- 提示文章
入居時に管理会社や大家さんにもそんなことは聞いていない。
広さ的には3LDKあるので猫1匹飼うには十分だったが、やっぱりあの和室の嫌な感じも頭に引っかかっていた。
猫のサビ(仮名)も家中しっちゃかめっちゃかにするくせに、やっぱりというか和室にだけは絶対に入らない。
和室で洗濯物のアイロンがけをしていると、サビが遠目からこちらを見てニャーニャーと鳴いていた。
普段は鬱陶しいくらい作業の邪魔をするくせに、和室には絶対に入って来なかった。
そんな理由もあって、猫と暮らせるマンションに引っ越しを決意した。
今は無事に引っ越して、猫と暮らせる2DKのマンションで暮らしている。
サビもスクスク育って元気だ。
振り返って思うと、あのマンションで暮らしていた頃の俺は、ちょっと異常だったのかもしれない。

- 練習問題
A. 猫と和室についての文章によると、現在暮らしているのはどのようなマンションですか。
B. 猫と和室についての文章の続きを書いてください。

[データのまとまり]
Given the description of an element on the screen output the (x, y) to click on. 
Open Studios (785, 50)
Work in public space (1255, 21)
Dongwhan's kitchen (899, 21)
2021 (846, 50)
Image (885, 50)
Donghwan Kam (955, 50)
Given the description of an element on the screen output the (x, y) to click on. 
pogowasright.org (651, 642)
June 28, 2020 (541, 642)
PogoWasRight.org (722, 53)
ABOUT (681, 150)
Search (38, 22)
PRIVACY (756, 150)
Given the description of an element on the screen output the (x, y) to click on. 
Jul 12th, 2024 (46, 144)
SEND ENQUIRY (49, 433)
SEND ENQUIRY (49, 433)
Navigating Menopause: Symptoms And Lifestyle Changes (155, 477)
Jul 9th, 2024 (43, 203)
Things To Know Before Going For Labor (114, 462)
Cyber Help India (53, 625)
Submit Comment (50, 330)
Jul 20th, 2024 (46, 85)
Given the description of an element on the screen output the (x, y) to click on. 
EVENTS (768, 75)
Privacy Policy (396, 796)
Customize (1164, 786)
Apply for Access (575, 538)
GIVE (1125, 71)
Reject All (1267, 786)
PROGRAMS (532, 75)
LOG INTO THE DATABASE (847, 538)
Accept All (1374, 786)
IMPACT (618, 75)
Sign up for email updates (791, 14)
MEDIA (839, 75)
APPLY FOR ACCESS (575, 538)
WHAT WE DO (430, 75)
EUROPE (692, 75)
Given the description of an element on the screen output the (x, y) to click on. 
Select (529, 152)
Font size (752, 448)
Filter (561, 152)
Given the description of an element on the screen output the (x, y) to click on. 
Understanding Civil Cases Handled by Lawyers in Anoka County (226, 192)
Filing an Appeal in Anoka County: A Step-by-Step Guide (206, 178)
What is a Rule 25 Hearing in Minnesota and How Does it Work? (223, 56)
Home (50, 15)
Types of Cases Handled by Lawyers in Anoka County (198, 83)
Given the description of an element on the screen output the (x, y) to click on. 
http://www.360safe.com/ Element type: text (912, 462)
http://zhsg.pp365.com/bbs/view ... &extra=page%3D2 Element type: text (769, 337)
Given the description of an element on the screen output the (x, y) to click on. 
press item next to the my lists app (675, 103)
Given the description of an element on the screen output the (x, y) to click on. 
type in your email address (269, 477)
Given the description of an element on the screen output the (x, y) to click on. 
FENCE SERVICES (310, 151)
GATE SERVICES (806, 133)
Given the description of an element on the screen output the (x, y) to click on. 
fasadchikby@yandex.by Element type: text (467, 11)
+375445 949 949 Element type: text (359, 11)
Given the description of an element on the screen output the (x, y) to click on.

- 解答
A. 猫と暮らせる2DKのマンションです。

B.
当時は仕事のストレスだと思っていたが、サビと会うまでは何故かすごく気分が滅入っていた。
今でも腕などに痕が残っているが、二の腕や足の腿に血が出てカサブタが出来るまで掻き毟っていた。
サビも取り込んで和室に置いていた洗濯物に近づきもしなかったくせに、今のマンションだとまるでライフワークのように取り込んだ洗濯物に潜り込んで隠れている。
あのマンションのあの和室、絶対にヤバかったのだろう。
もしサビを拾わなかったら、あそこから逃げられたかどうか。
きっと俺は、サビを救ったつもりでサビに救われたのだと思う。